What about learning the language of combat. Not just a few phrases which can buy you a coke or in this case a punch on the nose but learn the language.
This is really what JKD was all about.
If you look at the two arts Bruce Lee developed they’re similar but very different. The first, Jun Fan, is really well designed, particularly if you were around in 1966 or thereabouts. It was way ahead of its time.
I was around then and Bruce was light years ahead of anyone. He had done some integration and had added a kickboxing part to it too to make up for the focus on wing chun based techniques and to enable him to handle big Americans.
It’s a great system and worthy of study. His JKD is more like a language. It uses many of the techniques of Jun Fan but it’s more alive. Bruce was all about aliveness. How to think, how to strategise.
If you look at Jun Fan, it’s an excellent phrase book. In this situation do this, if this happens do that. If you train really hard, you may be able to mix or improvise but in essence it’s a great mix of set pieces.
What you need is a language. What Dan Inosanto did when he introduced Kali into the martial arts scene was introduce an art that was more in line with JKD than Jun Fan.
There’s a big part (or used to be) of free play or playing within a framework. Sure there’s lots of drills and patterns and the modern world has loved watching these done faster and faster with more flash if possible. However, the original guys were fighters and games were about fighting. Sombrada or counter for counter shouldn’t be fixed; that’s just the place to start and there’s lots to do staying just there.
However, staying there won’t learn you the language. You’re just learning phrases. It’s a comfort blanket.
So you can see that the genius of Bruce Lee was he saw the deficiencies of a phrase book approach to combat and sought to create a much looser framework. Something with internal rigour and a huge emphasis on tool development and conditioning but that was about improvising.
Bruce, it can be seen, wasn’t against drilling but saw that it had to be both in equal measure. As the saying goes, ‘Using way as way-using no way as way’. You’ve got to do a mix of the both. Don’t get caught in thinking that a drill is reality or anywhere near. So Kali and JKD share the same combative model. Form then no form.
Many people say, 'Oh I need to get it correct first and stay with the form but this is like designing a product for years and developing it only to find there’s no market. Read Eric Reis’ book, The Lean Startup, or read a synopsis on the web. This problem is everywhere.
Also realise that drills are tools to get you to a place from which you can improvise. One Filipino Master said to me, ’Oh I’ve made up a drill for you to get that skill. Once you’ve got it we’ll never use it again.’ It was about getting me into the game.
Obviously, if you are going to France for the first time, or anywhere, you need a phrase book or to have memorised certain phrases otherwise you’ll starve or won’t be able to find a hotel, or have a pee. But if you want to really know about France - the food, the wine, the culture - then you have to start learning the language. Tim Ferriss has done some nice stuff on learning a language fast recently. He starts with phrases but also goes into immersion.
What we’ve done with 4D Combat was to go back to what the founders of these amazing arts were doing.

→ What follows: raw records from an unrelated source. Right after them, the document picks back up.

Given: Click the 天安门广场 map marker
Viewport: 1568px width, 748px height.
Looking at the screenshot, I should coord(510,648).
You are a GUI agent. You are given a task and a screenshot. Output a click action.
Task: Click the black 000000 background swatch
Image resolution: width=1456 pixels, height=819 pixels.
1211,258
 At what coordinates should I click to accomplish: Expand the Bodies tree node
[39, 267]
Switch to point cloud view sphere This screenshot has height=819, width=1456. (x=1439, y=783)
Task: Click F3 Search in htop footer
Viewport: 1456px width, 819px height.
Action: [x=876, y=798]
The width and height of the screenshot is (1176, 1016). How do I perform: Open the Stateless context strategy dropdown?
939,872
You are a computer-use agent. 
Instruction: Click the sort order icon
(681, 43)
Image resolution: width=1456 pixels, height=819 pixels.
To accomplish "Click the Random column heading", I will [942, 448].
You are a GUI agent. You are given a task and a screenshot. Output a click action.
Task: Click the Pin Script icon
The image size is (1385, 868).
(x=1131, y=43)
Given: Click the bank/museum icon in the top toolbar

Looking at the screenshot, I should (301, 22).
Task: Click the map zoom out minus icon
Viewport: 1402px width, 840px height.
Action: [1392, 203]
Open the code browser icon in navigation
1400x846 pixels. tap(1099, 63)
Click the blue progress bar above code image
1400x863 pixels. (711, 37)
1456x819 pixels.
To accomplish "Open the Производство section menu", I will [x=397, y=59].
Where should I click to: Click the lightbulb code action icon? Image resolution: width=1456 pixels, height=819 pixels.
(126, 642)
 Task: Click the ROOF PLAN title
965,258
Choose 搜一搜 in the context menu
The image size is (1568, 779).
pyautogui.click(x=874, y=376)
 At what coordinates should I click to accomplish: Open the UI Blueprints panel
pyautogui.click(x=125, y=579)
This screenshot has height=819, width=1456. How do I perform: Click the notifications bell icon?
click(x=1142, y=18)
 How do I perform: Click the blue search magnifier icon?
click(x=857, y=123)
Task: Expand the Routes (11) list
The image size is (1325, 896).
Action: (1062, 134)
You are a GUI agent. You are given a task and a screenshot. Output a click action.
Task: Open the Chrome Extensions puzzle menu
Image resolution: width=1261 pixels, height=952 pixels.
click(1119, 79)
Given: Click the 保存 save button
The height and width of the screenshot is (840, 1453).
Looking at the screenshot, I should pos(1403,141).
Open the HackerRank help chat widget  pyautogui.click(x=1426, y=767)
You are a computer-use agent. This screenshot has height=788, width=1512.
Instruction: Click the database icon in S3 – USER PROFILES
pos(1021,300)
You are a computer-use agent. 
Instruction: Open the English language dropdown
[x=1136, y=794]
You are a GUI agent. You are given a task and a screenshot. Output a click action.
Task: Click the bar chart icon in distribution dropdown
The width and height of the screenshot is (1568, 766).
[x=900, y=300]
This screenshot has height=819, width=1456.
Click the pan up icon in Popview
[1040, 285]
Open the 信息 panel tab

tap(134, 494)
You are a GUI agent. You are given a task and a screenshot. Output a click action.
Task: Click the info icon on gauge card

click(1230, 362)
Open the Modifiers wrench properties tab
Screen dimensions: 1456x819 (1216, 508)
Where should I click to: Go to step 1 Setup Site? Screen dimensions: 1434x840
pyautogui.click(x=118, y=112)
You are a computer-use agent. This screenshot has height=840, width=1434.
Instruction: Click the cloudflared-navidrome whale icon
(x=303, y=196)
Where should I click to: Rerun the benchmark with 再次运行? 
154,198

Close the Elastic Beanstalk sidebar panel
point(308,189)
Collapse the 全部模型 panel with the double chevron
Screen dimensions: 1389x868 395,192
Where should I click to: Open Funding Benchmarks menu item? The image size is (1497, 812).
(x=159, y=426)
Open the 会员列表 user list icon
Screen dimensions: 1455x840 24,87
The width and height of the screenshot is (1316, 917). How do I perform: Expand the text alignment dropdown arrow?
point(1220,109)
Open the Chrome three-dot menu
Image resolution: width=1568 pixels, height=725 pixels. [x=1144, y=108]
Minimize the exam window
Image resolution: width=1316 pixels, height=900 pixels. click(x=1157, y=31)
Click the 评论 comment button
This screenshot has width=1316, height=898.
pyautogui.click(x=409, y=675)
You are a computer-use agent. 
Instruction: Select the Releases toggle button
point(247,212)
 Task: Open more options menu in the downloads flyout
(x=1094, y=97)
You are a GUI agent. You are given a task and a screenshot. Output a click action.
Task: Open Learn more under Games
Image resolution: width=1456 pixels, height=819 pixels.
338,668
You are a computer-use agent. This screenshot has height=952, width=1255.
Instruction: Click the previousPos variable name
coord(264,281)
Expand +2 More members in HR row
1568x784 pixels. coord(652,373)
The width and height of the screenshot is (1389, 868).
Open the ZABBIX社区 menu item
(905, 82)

Doing drills but as soon as possible getting you into the play of interaction. Sometimes with defined limits but free play nonetheless. Then when you go back to drills you know what really happens, you’ve got real data, real feedback.
What you soon realise is most of the drill stuff is too reactive, if they do that, I do this. Once you’ve played and sparred then you realise how simple your game has to be and that only then do you start learning the nuance of timing and distance and footwork and positioning that make the most simple stuff really deep and effective.
With 4D Combat, we’ve sought to do just that. It’s genius simplified, not a phrase book but a simpler word and phrase set of the things that come up the most often put into an improvising framework.
We’re not reinventing the wheel. We’re just doing JKD and Kali, two of the best systems on the planet. It’s genius simplified for us lesser mortals. A way in.